The walls of the atrium are two layers of structural glass, about a foot apart, that act as a huge tank that collects rainwater. This water will feed, at the very least, toilets and other non-consumable water use, but I see no reason at all why a purification system couldn't be added to this to accommodate all the water needs of the house, at least when rainfall is heavy. I'll return to this idea a little later, when we get up to the roof.

Where the various stair platforms meet the wall surface will be troughs for ivy and the wall will be fitted with spurs for the ivy to attach itself to the walls and climb it. The entire atrium will be a growing, living, breathing, sun-drenched entity. Since rendering something like ivy would be a disaster for Sketch-Up, I didn't bother to create them, but they're there. The troughs of soil for the ivy will be watered by "perspiring" pipes fed from the water wall. It might be prudent to give some of the glass on one side a slight mirror finish so that sun coming in from the south will be reflected across the room to shine on the ivy on the opposite side.
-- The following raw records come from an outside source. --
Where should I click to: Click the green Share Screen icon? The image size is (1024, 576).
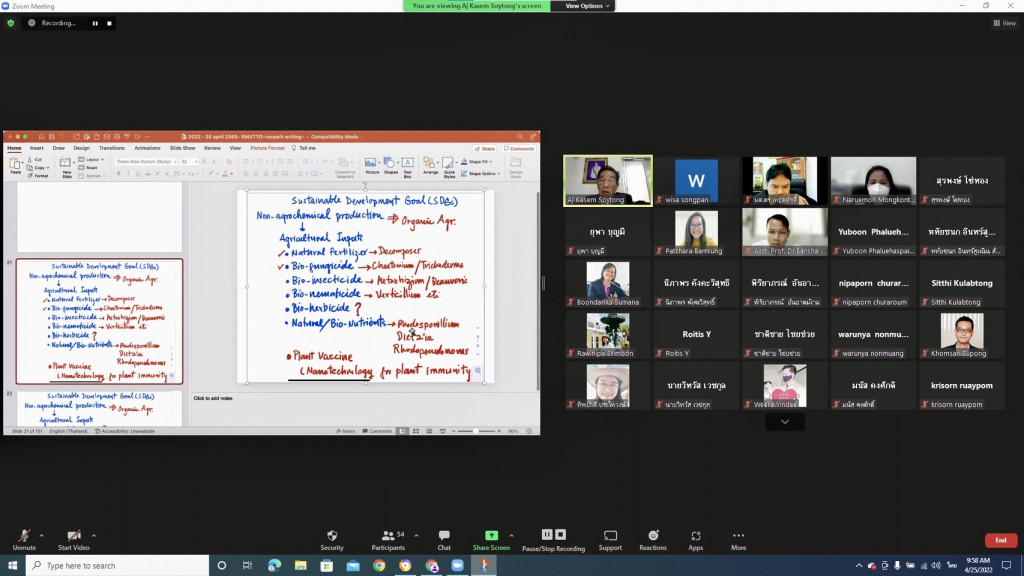(491, 537)
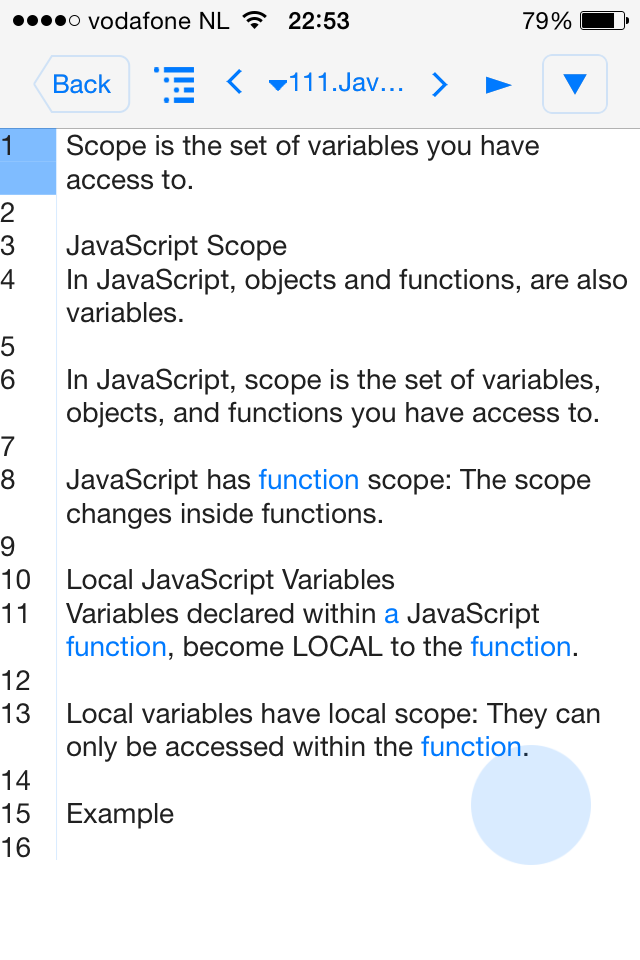Run the script with the play icon
640x960 pixels.
click(498, 84)
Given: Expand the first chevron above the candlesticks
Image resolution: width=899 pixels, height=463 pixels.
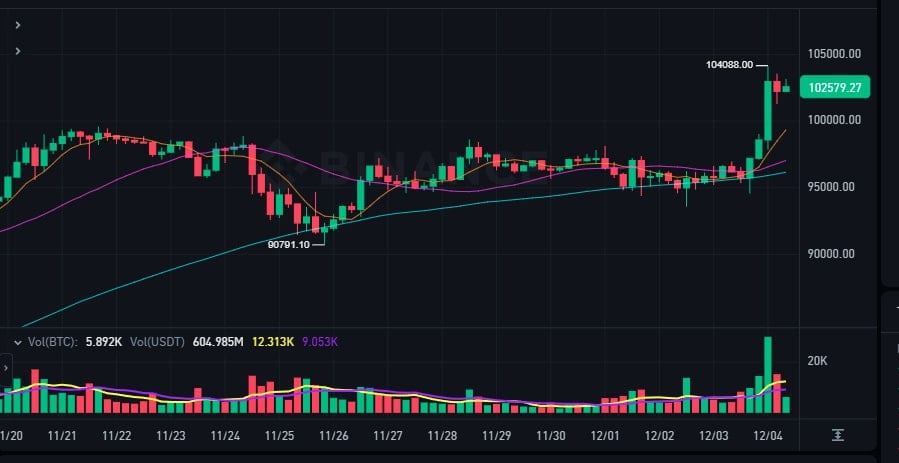Looking at the screenshot, I should [x=18, y=25].
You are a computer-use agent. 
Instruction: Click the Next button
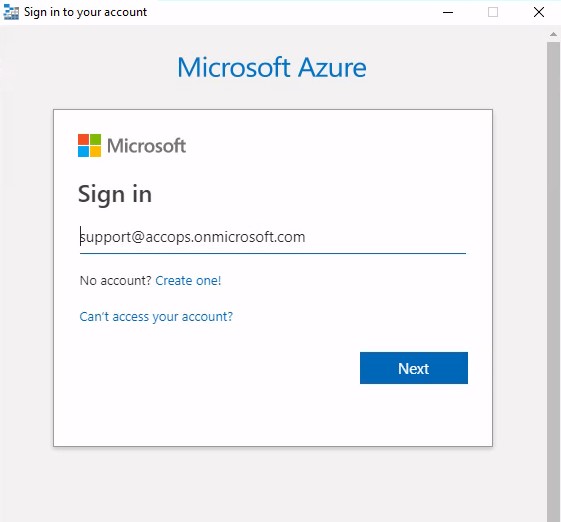[414, 368]
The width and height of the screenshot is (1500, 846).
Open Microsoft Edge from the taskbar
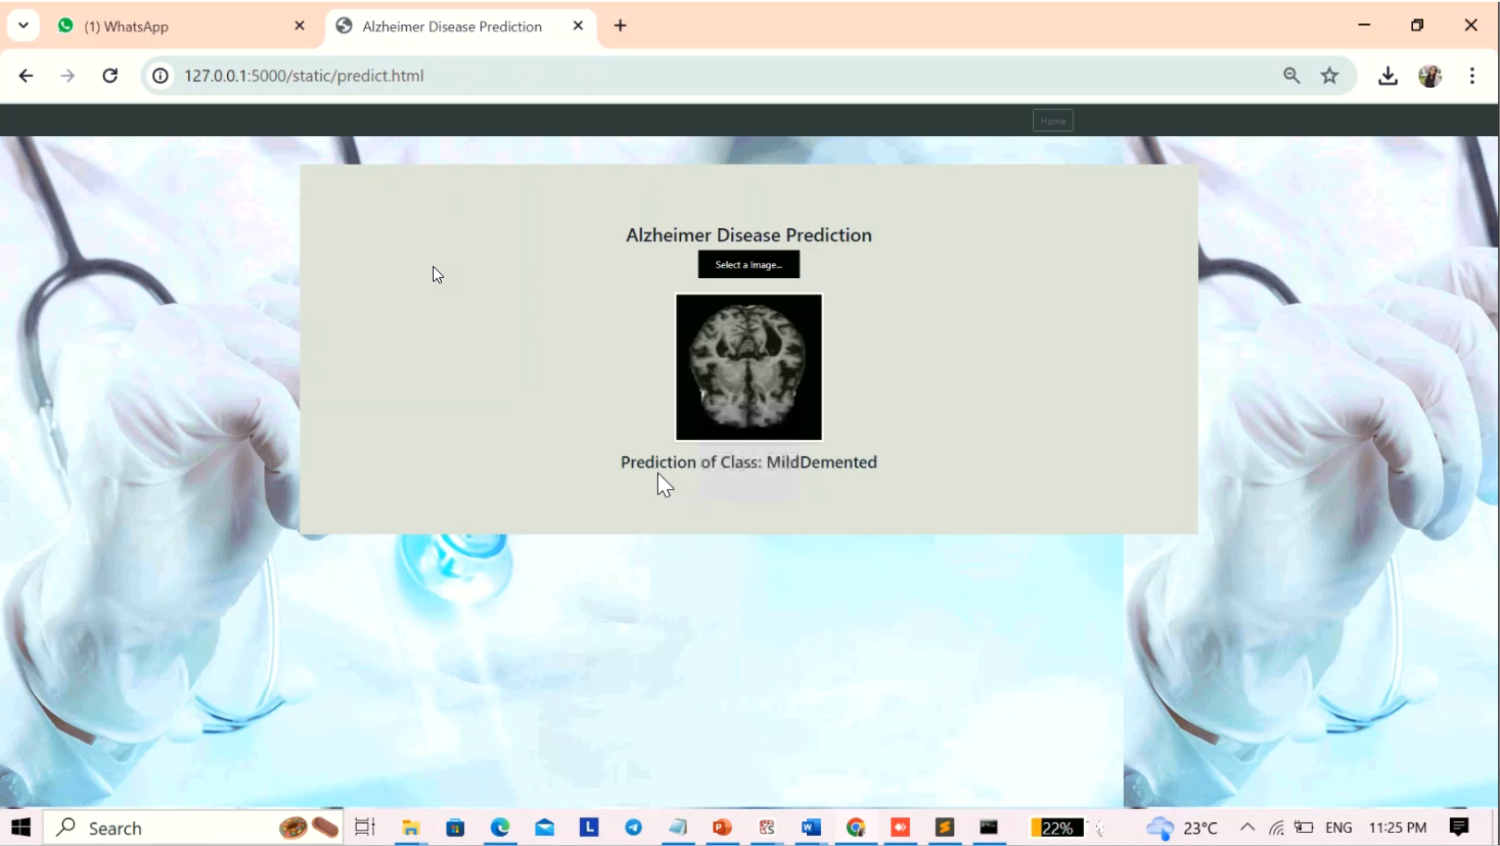(499, 827)
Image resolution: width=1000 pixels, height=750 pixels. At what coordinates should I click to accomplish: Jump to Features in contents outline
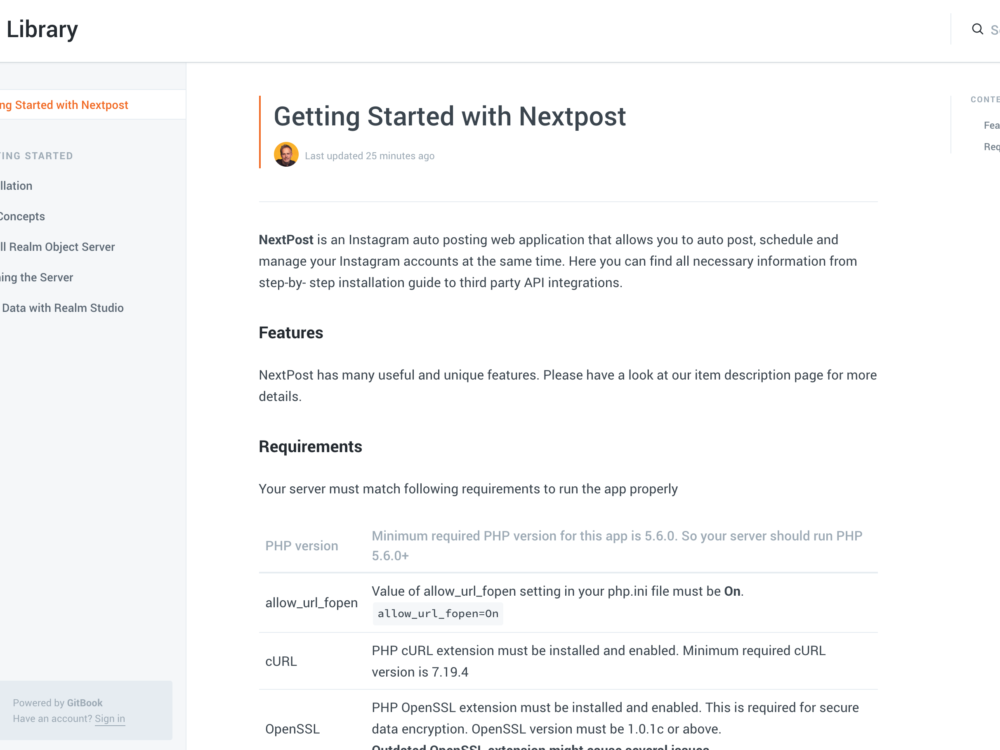click(x=991, y=126)
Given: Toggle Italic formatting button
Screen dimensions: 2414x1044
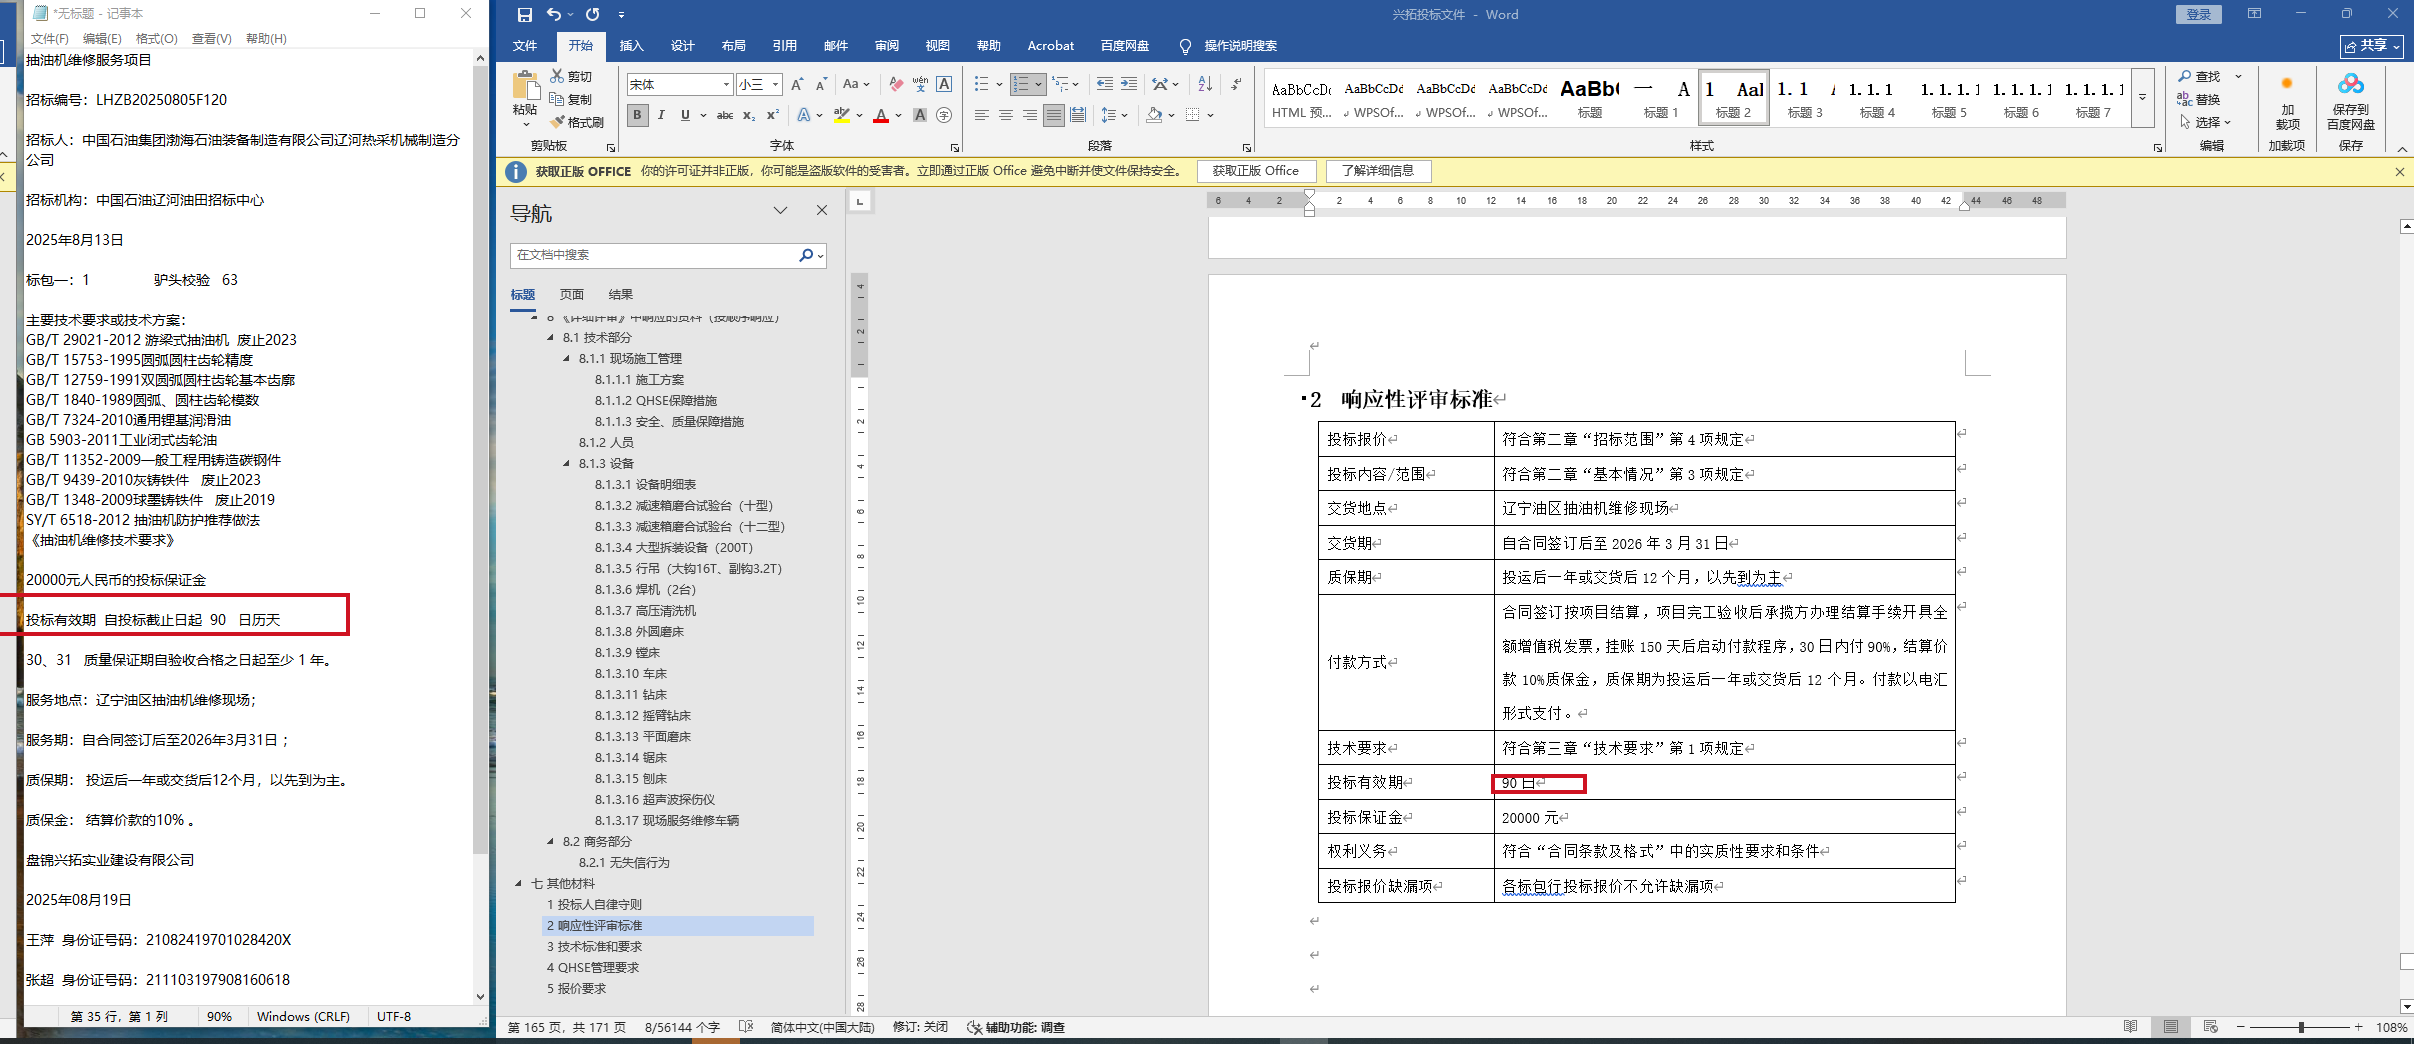Looking at the screenshot, I should pyautogui.click(x=661, y=116).
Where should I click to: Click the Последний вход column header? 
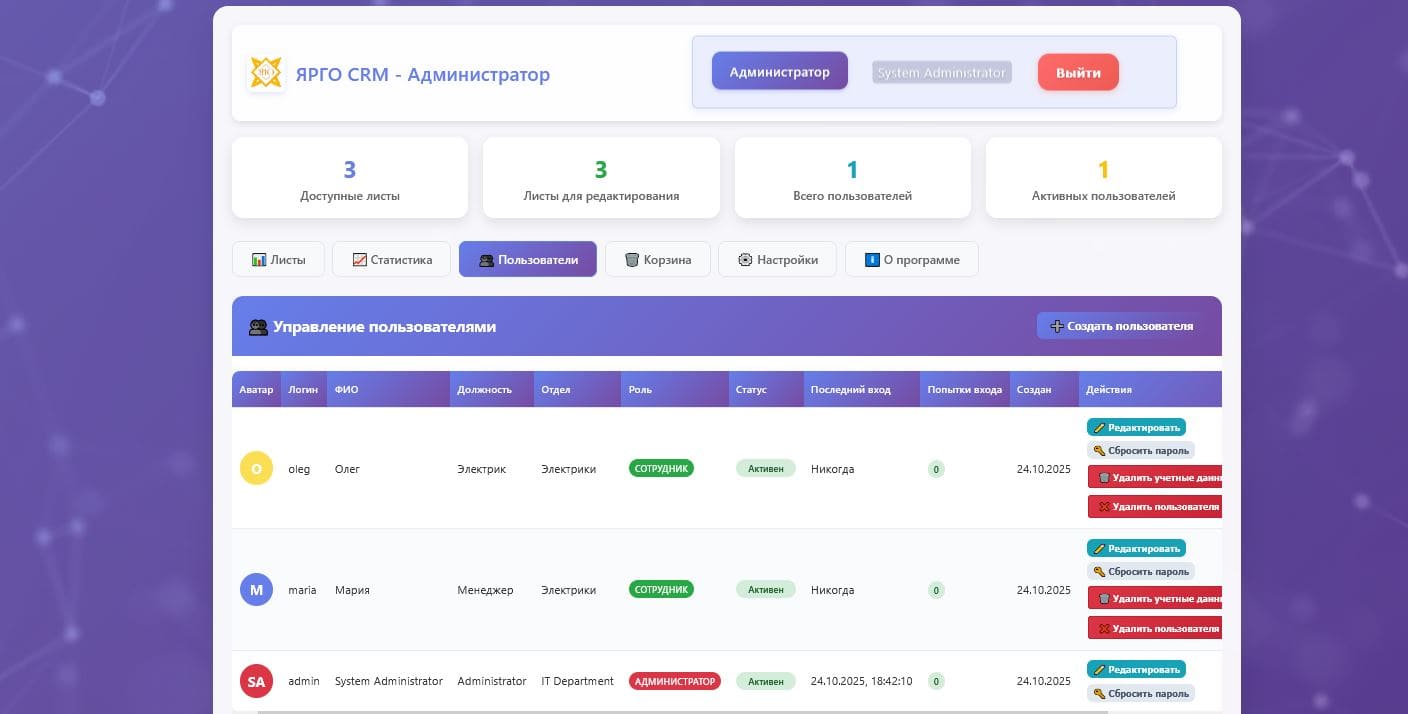point(850,389)
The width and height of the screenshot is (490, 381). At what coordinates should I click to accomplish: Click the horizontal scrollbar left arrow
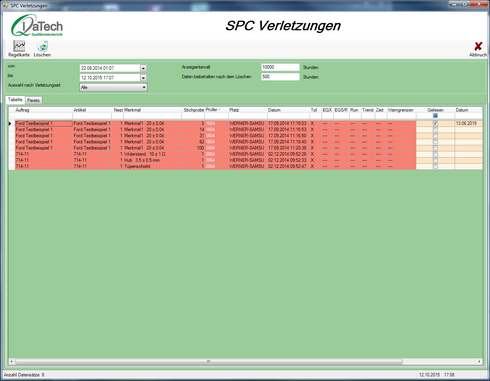coord(12,361)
Although the water itself will provide some measure of concealment, both the inner and outer walls of the atrium are glass in most places. The ivy provides an added measure of privacy in a very natural way for the rooms that are more private, particularly the bedrooms on the upper stories. At the same time, questions of privacy and visibility are made very prominent here. In any place where it might be problematic, clear glass that can be frosted over at the push of a button could easily be employed.  The skylight and glass walls will bathe almost the entire interior with natural light. I'd like to think artificial lighting would almost never be needed during daylight hours. Using glass for the skylight that can be frosted over by the climate control system could help to regulate temperature, as well.

Rainstorms will be the most dramatic event in this house. There is really only one thing I don't like about a violent thunderstorm on a hot summer day, and that's being caught walking around in it when I have somewhere that I need to be. Everything else about them I think is magical. It's Mother Nature at her very best. I love watching the huge, dark storm clouds approach over the horizon, a truly breathtaking sight. I love the thunder and especially the beautiful performance of lightning strikes. The sound of the pouring rain soothes me as much as the hypnotic sound of crashing ocean waves. During a particularly intense one, I will sometimes stand outside on purpose, just to feel it coming down on me. And for some reason, being all warm and dry while nature pours her heart out on the land is a sensation I find extremely comforting.

This house opens itself up to a rainstorm. The rainwater very literally enters it and pours in, through, and back out of it. So the first thing to notice is that the skylight over the atrium opens up in just such a way that, after filling the wall tank and to a small degree before that, the rainwater pours down and fills the pool in the center of the ground floor. One issue that will need to be addressed is the water, coming from so far above, splashing out of the pool and onto the white marble floor creating a serious safety hazard. A simple solution that occurred to me was to surround the pool with planters filled with taller grasses and wildflowers that would catch the spashing water and also thereby be nourished by it. I didn't like the way this disrupted the lines of the atrium's ground floor, but some compromise could be found. Although it would be a waste of resources the rest of the time, it'd be nice to have the ability to pump water up to fall through the atrium at least when entertaining in dry weather.

One last thing to notice about the atrium, before moving on, is the coat closet, most of the time merely for the residents to store their various outerwear. But it has a Dutch door with a counter, so that when there's a party, it can very easily be used for coat check with a hired attendant. It can also serve as an alternate entrance, which I'll get to later.